Streamline Sales Workflows with Automation
It should come as no surprise that SaaS vendors use Software-as-a-Service tools in sales automation. These tools provide deep insights that allow them to close deals while maintaining human interaction. Sales tools can be integrated with customer relationship management (CRM) systems, enabling automated workflows.
B2B SaaS vendors need to keep abreast of leads’ desires, pain points, and considerations throughout the elongated deal cycle. Automating the various areas of customer relationship management through sales tech makes it easier to segment your audience and produce custom campaigns that address specific audience needs.
A SaaS vendor might have products or use cases that appeal to in-house legal counsel, marketing teams, accounting and payroll professionals, or HR. Tracking exactly where prospects from each department are sitting in the buyer’s journey requires a sales enablement tool to automate these workflows.

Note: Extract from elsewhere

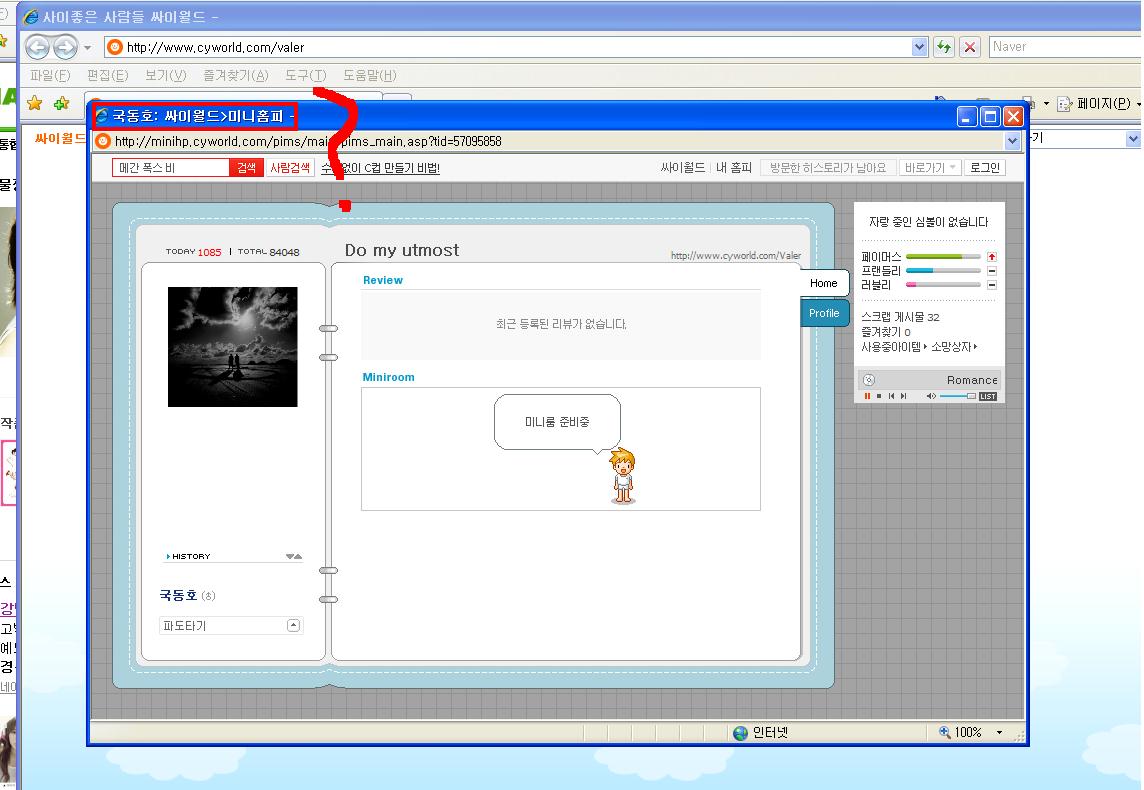Screen dimensions: 1144x790
Task: Click the speaker mute icon in player
Action: tap(930, 397)

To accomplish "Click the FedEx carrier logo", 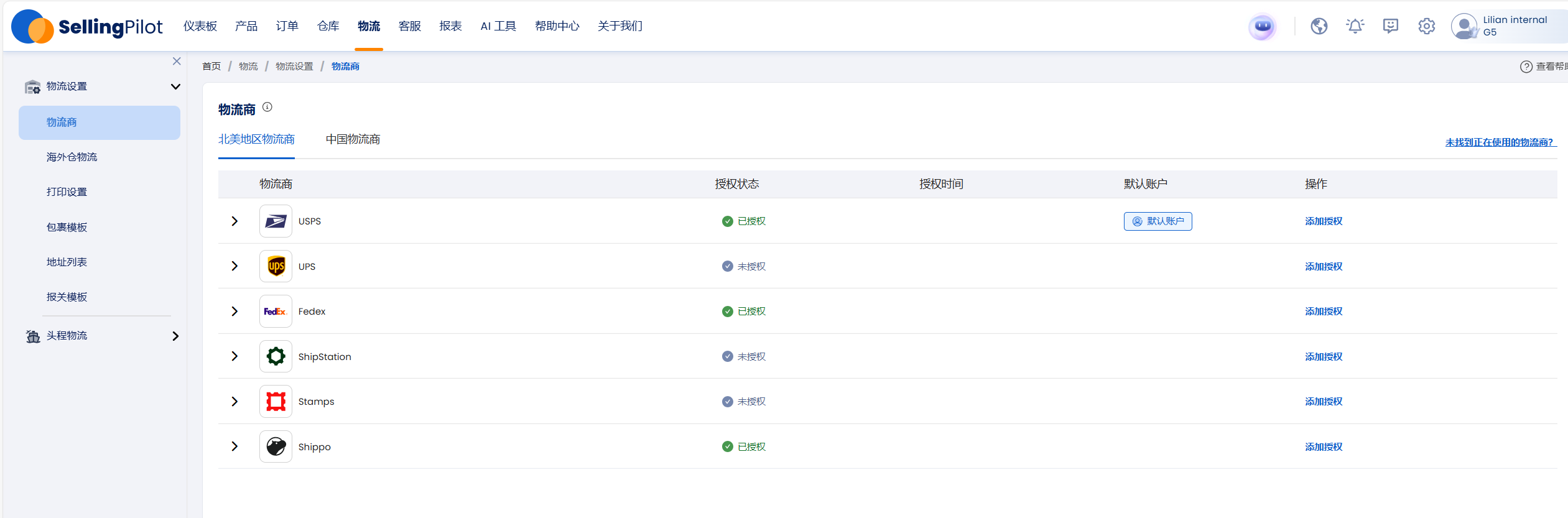I will click(x=276, y=312).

With the analytics and reporting capabilities these automation tools offer, SaaS vendors have access to sales reports and can monitor and evaluate campaigns against their success metrics. This, over time, improves sales efforts as decision-making will eventually be data-driven.
Revisit & Optimize Discovery Calls & Product Demos
The final step to optimizing the buyer’s journey as a SaaS vendor is to return to your assets and optimize your marketing material. Revisiting and optimizing discovery calls and product demos is crucial to laying the foundation for a strong, successful relationship with a potential new client. These initial interactions are an investment into the client relationship.
To maximize the potential of your demos and calls, here are a few tips to follow:
Tailor your approach. Showing your lead that you understand their business, industry, and pain points goes a long way toward establishing a positive rapport. Generic pitches can lack effort, while customized pitches show a commitment to understanding the client’s context and how your solutions solve the problem.
Emphasize benefits over features. Benefits speak to how your product/service can solve customer pain points, while features are about the components that make up your product/service. A feature might be a detail about a product built on a blockchain framework, while a benefit discusses the safety and security that the product guarantees.
Analyze and adapt. Monitoring and evaluation is an essential aspect of the buyer’s journey. The best B2B SaaS vendors are relentlessly assessing how effective their discovery calls and product demos are. This leads to continuous development and improvement, ultimately improving the conversion rate.
Conclusion
The buyer’s journey is an essential framework for B2B SaaS vendors. Having a clear understanding of the customer’s journey allows sales and marketing teams to collaborate and coordinate efforts to convert leads. At various stages of the journey different content pieces and interventions are required to move prospects from the top of the funnel down to the bottom where sales are made.
Combined with the power of sales automation tools, SaaS vendors are able to derive deep insights
Even experienced sales pros could benefit from gaining direct insight into prospects’ experiences on their journey. From there, they can refine their sales strategies to align with customer preferences and needs, increasing conversion rates.